## BREVE ESERCIZIO 1
Trascrivi parola per parola il brano sulla facoltà di veggenza, da "Pertanto, ho pensato" a "gusto di piacere.".
## BREVE ESERCIZIO 2
Scrivi il seguito del brano sulla facoltà di veggenza, riprendendo subito dopo la sua ultima frase.

La facoltà di veggenza
“Di più è diverso” Philip Warren Anderson (Premio Nobel)
Ritengo che un quadro debba essere capace di veicolare messaggi, toccare i sensi e poter esplorare ciò che influenza la coscienza che riempie la vita degli esseri umani, quindi non oggetti ma concetti che offrano della realtà sensibile la sua percezione più autentica.
Pertanto, ho pensato le opere, seppur prive di racconto, come “macchine” che, attraverso l’equivoco e il paradosso, ponessero in atto una strategia comunicativa per dare compimento all’urgenza di riflettere sulle criticità del mondo contemporaneo. Tutto questo Impegnandomi nel difficile tentativo di allontanarmi dall’influenza dei maestri nella convinzione che i quadri siano un luogo di sperimentazione per ampliare i confini espressivi e non per il gusto di piacere.

## VOCI
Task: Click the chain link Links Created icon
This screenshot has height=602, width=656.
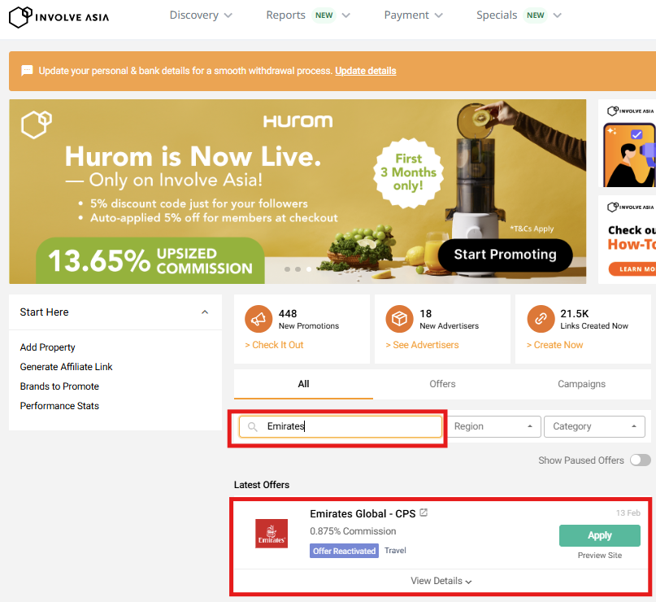Action: (x=540, y=320)
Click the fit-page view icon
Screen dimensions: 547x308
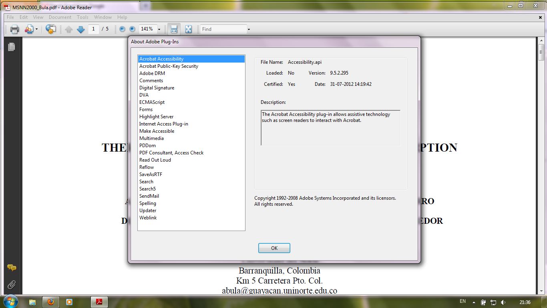(x=188, y=29)
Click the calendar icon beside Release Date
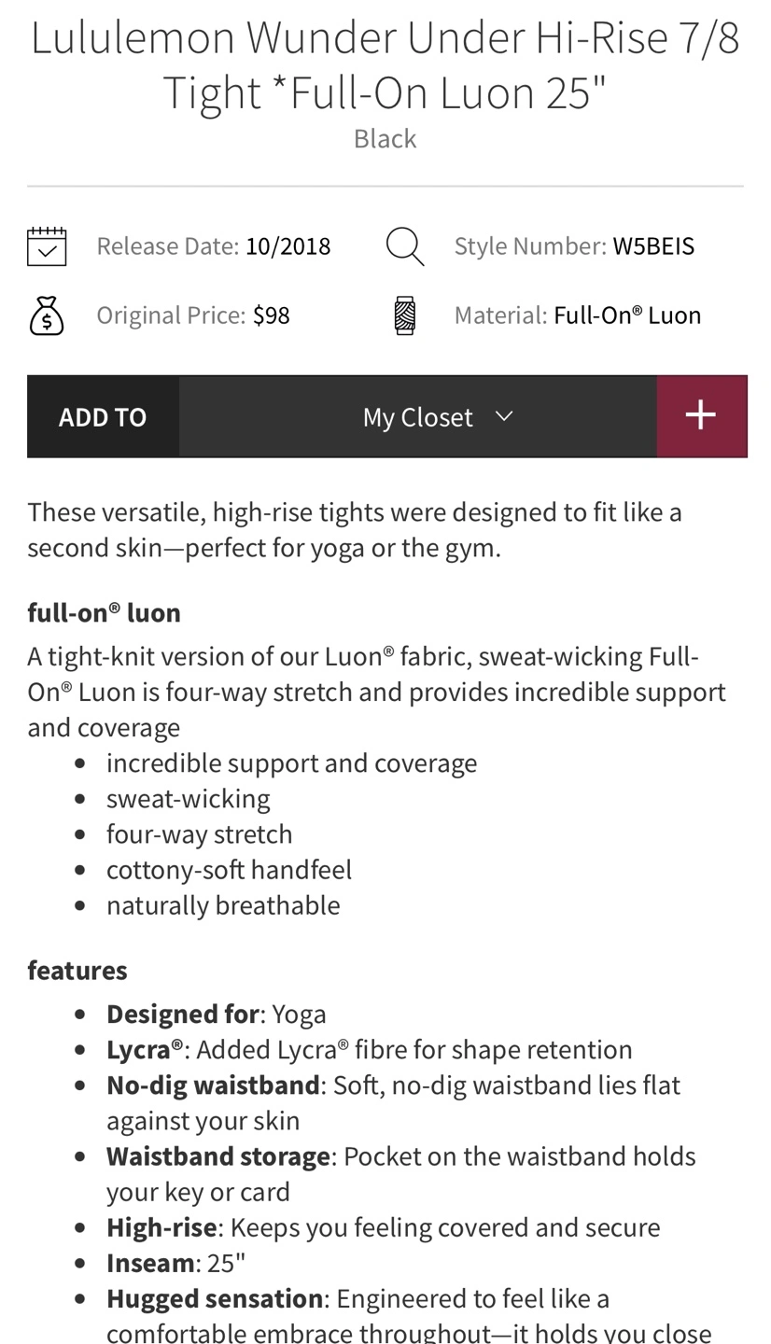Screen dimensions: 771x1344 click(x=47, y=246)
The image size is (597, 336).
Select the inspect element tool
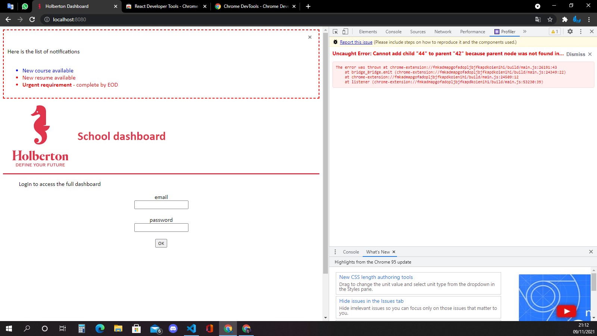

## SVOLGIMENTO 1
Pertanto, ho pensato le opere, seppur prive di racconto, come “macchine” che, attraverso l’equivoco e il paradosso, ponessero in atto una strategia comunicativa per dare compimento all’urgenza di riflettere sulle criticità del mondo contemporaneo. Tutto questo Impegnandomi nel difficile tentativo di allontanarmi dall’influenza dei maestri nella convinzione che i quadri siano un luogo di sperimentazione per ampliare i confini espressivi e non per il gusto di piacere.

## SVOLGIMENTO 2
Per tale scopo ho adottato un linguaggio che combinasse il “sentimento” e il “respiro” della materia, interprete dello spirito del tempo, con i contributi del titolo, evocativo delle inquietudini e delle problematiche attuali, e del nodo, indispensabile meccanismo di reazione e stati d’animo.
La storia dell’uomo non si risolve solo in singoli percorsi lineari, ma spesso in grovigli discontinui, nodi. La vita infatti che Borges definisce, nella raccolta di racconti Finzioni, “arte dell’intreccio”, si tesse proprio inconsapevolmente e imprevedibilmente in modo oscuro nell’intreccio di spazio e tempo, di amore e morte, in cui la coscienza ricerca a fatica un ordine, un senso. L’intreccio è una forma retorica della complessità ed è una sorta di allegoria dell’umanità e della realtà che la circonda.
Nelle mie opere il nodo è l’elemento fondante della geometria, della luce e del ritmo della superficie pittorica che dà corpo a forme organizzate seppur refrattarie ad ogni classificazione. In più la qualità cinetica del nodo determina una virtuale identificazione sensoriale in chi osserva attivandone il sistema psicomotorio nella ripetizione istintiva del gesto che lo ha generato.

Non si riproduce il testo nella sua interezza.